MassProcesser package

The massProcesser package is used for mass spectrometry raw data processing, including peak picking and peak grouping based on the widely used XCMS7 (https://massprocesser.tidymass.org/). We have added some new functions to make the results more interpretable. After the processing, a “mass_dataset” class is generated with simple sample information. Then users can add more information directly to it for subsequent processing and analysis using other packages from the tidyMass project. This makes it smoother and more straightforward to combine raw data processing and other processing/analysis steps. In addition, all the graphics from massProcesser, such as “BPC”, “TIC”, and “retention time correction” are generated using the ggplot2 package, which generates high-quality figures for publication. Another important feature of the massProcesser package is that the users can easily extract and score the EIC of all the features and evaluate the quality of features, so can avoid false-positive findings in the subsequent analysis. The raw data processing is optional in the whole workflow, users can use other software/tools to generate peak tables.

MassCleaner package

The massCleaner package is used to perform the data cleaning of metabolomics data (https://masscleaner.tidymass.org/). The LC–MS-based untargeted metabolomics data typically contains different types of bias arising from sample preparation and data acquisition (e.g., contamination, drift in signal intensity.), this is the reason to perform data cleaning as an essential step, to remove unwanted variations. It can be divided into different steps, some steps are optional, and the orders can be customized based on the study design and aims.

§ **GIVEN INSTRUCTION 1**
Copy the package descriptions from "The massCleaner package" to "design and aims.", changing every "metabolomics" to "lipidomics".
§ **GIVEN INSTRUCTION 2**
According to the package descriptions, which package generates graphics from massProcesser such as "BPC" and "TIC"?

§ **SUPPLIED ENTRIES**
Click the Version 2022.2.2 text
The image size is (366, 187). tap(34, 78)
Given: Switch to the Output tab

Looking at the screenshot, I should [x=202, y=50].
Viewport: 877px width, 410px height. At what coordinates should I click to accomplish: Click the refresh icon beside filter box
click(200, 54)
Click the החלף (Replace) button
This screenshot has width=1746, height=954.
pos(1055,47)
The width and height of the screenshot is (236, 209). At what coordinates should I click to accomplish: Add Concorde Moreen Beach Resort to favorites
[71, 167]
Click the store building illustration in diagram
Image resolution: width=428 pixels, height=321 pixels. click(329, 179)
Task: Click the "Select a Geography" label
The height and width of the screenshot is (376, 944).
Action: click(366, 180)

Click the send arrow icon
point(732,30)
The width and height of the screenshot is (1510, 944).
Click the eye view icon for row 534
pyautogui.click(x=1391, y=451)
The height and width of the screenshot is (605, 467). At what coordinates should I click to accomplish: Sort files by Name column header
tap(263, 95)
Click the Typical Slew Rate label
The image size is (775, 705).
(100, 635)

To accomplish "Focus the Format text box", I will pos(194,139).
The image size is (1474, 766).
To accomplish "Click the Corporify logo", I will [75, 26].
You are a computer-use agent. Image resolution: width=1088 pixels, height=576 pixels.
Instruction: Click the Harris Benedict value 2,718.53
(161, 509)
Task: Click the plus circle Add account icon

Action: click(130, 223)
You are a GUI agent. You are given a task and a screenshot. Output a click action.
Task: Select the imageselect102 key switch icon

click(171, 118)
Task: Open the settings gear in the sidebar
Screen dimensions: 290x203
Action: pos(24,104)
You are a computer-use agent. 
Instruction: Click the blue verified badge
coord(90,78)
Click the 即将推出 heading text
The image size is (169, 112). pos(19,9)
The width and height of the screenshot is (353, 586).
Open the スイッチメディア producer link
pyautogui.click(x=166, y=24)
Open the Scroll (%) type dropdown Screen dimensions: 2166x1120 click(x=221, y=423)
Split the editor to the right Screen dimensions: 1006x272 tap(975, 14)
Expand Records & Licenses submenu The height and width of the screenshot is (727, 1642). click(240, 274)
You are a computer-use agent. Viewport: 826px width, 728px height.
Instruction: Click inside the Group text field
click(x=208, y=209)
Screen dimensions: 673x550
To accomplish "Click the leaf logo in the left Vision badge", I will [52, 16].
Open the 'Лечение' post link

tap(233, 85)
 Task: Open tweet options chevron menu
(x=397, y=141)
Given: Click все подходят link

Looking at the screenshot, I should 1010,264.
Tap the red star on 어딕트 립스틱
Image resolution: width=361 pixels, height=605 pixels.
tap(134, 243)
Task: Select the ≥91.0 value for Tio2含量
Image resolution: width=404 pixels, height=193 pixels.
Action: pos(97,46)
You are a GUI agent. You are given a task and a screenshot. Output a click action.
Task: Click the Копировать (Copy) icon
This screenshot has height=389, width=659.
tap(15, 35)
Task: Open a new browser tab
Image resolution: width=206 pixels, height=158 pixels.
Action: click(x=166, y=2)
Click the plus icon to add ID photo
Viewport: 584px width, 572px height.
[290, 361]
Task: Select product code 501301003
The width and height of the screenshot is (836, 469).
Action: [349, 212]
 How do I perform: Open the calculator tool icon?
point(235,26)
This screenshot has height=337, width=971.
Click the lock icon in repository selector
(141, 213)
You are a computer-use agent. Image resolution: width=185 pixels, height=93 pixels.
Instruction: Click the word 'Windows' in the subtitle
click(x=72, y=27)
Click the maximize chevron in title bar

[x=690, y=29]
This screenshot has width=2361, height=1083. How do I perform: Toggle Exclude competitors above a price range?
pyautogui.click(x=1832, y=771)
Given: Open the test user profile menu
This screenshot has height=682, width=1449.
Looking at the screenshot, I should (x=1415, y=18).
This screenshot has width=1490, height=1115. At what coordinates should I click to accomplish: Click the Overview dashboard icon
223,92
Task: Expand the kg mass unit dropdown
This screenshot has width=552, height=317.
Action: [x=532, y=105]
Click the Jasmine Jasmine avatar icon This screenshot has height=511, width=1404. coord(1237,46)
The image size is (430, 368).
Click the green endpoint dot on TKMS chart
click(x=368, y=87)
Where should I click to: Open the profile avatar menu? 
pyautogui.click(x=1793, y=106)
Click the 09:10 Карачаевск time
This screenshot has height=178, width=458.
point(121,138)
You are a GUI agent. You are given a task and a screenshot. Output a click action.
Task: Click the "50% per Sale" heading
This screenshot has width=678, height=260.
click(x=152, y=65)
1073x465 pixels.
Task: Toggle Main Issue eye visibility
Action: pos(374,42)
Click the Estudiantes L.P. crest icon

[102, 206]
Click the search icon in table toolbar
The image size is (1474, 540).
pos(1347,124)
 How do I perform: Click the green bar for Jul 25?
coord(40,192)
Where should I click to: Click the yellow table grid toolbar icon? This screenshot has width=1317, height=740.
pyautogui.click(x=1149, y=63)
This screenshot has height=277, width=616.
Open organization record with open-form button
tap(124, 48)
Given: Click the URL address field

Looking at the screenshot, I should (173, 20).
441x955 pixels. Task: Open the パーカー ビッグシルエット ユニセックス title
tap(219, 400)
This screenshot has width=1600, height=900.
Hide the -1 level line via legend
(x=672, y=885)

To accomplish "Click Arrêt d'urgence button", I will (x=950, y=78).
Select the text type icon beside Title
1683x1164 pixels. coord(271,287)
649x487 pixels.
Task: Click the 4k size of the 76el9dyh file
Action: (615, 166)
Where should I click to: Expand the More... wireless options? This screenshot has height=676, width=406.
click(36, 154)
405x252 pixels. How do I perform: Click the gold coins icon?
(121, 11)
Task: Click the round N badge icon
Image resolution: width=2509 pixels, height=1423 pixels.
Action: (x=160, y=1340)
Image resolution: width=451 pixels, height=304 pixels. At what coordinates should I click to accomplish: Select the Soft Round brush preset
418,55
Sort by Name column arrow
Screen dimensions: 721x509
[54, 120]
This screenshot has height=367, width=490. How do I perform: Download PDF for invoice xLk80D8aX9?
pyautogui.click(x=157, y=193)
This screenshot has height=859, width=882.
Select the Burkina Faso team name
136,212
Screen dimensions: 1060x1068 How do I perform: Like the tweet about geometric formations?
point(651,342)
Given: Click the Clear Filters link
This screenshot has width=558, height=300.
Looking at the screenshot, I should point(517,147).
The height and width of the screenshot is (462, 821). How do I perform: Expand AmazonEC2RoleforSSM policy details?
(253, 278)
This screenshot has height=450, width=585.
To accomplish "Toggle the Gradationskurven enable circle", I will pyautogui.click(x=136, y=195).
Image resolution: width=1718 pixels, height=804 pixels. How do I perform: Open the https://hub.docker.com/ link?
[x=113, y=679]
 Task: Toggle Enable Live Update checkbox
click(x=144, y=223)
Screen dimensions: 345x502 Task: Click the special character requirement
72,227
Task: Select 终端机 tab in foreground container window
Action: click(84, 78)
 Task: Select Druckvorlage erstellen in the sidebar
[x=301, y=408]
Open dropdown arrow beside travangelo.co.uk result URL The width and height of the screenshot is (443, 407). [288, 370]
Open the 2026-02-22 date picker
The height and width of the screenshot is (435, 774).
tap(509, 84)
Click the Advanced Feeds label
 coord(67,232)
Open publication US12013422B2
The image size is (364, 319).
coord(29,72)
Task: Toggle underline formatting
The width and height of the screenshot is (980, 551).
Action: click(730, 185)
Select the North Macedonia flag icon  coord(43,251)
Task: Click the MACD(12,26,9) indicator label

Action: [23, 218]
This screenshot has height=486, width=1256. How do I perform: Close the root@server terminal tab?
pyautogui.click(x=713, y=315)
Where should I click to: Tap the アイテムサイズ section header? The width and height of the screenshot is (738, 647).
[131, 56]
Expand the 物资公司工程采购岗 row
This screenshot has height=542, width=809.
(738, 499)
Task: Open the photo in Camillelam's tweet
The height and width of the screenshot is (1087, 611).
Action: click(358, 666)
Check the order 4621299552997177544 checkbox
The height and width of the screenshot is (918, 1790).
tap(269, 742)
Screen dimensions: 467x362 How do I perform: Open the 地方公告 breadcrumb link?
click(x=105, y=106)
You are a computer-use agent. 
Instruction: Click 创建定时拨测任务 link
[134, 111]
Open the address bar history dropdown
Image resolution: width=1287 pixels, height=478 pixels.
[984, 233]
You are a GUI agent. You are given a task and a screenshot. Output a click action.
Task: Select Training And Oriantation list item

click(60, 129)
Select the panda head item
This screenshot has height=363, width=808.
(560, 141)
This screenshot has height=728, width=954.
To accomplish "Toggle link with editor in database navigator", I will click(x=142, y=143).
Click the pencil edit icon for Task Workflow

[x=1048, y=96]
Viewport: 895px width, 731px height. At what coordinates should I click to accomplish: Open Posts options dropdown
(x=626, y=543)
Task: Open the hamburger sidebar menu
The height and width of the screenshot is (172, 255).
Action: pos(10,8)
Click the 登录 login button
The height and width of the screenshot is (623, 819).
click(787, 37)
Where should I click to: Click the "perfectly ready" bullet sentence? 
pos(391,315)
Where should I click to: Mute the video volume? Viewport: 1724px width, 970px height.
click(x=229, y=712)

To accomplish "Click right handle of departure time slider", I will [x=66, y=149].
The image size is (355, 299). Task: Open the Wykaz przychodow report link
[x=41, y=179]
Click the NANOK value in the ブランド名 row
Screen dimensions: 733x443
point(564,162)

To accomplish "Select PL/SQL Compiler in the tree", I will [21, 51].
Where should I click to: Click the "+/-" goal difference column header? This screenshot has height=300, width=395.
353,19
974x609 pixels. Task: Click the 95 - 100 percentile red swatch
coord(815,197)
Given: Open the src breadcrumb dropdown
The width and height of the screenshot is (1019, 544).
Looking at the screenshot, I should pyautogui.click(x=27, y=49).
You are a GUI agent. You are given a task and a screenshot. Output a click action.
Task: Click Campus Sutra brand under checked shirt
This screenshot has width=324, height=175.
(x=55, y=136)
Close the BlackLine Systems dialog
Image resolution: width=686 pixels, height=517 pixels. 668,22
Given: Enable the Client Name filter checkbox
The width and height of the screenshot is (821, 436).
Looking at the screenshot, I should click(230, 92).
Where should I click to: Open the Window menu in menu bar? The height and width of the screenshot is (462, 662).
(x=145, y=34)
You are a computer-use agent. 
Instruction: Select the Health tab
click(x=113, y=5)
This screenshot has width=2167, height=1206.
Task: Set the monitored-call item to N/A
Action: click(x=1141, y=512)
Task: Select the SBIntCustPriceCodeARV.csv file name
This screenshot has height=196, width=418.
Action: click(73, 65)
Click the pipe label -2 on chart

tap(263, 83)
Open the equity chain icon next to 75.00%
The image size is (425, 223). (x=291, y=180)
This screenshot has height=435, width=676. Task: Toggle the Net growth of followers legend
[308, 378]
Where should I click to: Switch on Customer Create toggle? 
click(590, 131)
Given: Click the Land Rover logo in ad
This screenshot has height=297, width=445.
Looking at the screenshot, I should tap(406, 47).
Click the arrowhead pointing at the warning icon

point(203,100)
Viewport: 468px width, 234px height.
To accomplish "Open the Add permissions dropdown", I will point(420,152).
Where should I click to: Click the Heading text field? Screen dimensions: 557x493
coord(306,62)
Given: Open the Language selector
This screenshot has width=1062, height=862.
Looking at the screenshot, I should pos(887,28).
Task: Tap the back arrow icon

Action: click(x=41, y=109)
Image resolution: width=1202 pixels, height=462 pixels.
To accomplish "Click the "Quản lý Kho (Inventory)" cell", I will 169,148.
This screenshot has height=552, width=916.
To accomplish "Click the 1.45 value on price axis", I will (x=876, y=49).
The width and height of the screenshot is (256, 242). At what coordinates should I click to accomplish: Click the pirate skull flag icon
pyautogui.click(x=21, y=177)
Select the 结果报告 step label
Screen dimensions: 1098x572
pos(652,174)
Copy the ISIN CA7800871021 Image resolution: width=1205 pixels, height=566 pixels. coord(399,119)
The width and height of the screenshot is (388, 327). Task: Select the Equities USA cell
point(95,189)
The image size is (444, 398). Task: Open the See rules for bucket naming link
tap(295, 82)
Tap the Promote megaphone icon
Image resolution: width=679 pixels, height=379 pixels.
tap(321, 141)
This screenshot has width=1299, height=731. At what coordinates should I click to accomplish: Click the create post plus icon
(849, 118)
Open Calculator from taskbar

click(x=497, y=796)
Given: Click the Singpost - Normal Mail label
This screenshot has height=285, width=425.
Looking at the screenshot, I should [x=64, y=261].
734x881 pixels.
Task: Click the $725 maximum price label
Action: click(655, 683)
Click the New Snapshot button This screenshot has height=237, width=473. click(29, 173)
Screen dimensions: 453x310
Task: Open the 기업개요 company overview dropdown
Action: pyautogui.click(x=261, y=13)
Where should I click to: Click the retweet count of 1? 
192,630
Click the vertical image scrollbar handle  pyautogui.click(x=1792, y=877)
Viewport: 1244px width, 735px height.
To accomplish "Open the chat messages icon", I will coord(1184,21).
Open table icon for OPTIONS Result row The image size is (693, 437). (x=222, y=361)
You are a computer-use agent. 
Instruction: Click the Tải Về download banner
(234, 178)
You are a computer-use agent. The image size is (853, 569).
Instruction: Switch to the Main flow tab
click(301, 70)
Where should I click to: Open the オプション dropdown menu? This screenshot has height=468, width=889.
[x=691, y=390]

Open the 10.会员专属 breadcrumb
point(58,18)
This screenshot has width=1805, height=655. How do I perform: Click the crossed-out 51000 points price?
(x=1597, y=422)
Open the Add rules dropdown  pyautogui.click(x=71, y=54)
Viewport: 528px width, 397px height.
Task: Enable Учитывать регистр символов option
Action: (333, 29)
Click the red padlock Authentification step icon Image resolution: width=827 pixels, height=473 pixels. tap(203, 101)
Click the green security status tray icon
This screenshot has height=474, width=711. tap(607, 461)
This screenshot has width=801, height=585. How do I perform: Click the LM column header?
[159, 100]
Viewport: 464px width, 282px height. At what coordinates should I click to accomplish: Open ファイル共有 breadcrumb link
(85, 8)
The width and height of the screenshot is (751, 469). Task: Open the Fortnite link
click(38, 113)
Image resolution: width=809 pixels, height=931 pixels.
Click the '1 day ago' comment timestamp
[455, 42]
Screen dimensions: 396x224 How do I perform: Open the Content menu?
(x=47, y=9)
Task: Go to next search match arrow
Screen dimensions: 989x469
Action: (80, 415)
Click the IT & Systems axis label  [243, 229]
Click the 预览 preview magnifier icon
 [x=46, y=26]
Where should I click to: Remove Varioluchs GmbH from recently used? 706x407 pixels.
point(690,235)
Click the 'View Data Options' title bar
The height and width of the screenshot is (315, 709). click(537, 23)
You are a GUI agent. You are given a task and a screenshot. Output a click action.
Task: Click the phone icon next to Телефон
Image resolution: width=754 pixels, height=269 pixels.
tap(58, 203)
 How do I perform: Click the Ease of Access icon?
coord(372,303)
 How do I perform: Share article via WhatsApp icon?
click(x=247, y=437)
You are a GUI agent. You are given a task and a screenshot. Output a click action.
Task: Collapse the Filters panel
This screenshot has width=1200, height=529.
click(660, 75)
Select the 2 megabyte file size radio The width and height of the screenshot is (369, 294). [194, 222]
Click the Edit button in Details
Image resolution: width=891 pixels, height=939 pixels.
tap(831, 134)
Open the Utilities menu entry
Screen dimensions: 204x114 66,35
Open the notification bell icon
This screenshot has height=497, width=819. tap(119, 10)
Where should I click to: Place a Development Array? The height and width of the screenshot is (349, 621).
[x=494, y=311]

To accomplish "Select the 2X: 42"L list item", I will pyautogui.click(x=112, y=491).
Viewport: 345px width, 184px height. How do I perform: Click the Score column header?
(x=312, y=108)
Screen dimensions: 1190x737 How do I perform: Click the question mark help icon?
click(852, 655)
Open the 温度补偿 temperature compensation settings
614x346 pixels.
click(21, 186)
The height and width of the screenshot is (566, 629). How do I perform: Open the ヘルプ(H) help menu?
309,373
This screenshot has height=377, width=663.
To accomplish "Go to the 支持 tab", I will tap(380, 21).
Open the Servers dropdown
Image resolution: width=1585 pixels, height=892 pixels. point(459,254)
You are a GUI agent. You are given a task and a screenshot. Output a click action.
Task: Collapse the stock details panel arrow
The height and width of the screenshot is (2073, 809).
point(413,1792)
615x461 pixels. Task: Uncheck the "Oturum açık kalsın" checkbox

§ **FULL ANSWER 1**
The massCleaner package is used to perform the data cleaning of lipidomics data (https://masscleaner.tidymass.org/). The LC–MS-based untargeted lipidomics data typically contains different types of bias arising from sample preparation and data acquisition (e.g., contamination, drift in signal intensity.), this is the reason to perform data cleaning as an essential step, to remove unwanted variations. It can be divided into different steps, some steps are optional, and the orders can be customized based on the study design and aims.

§ **FULL ANSWER 2**
The ggplot2 package.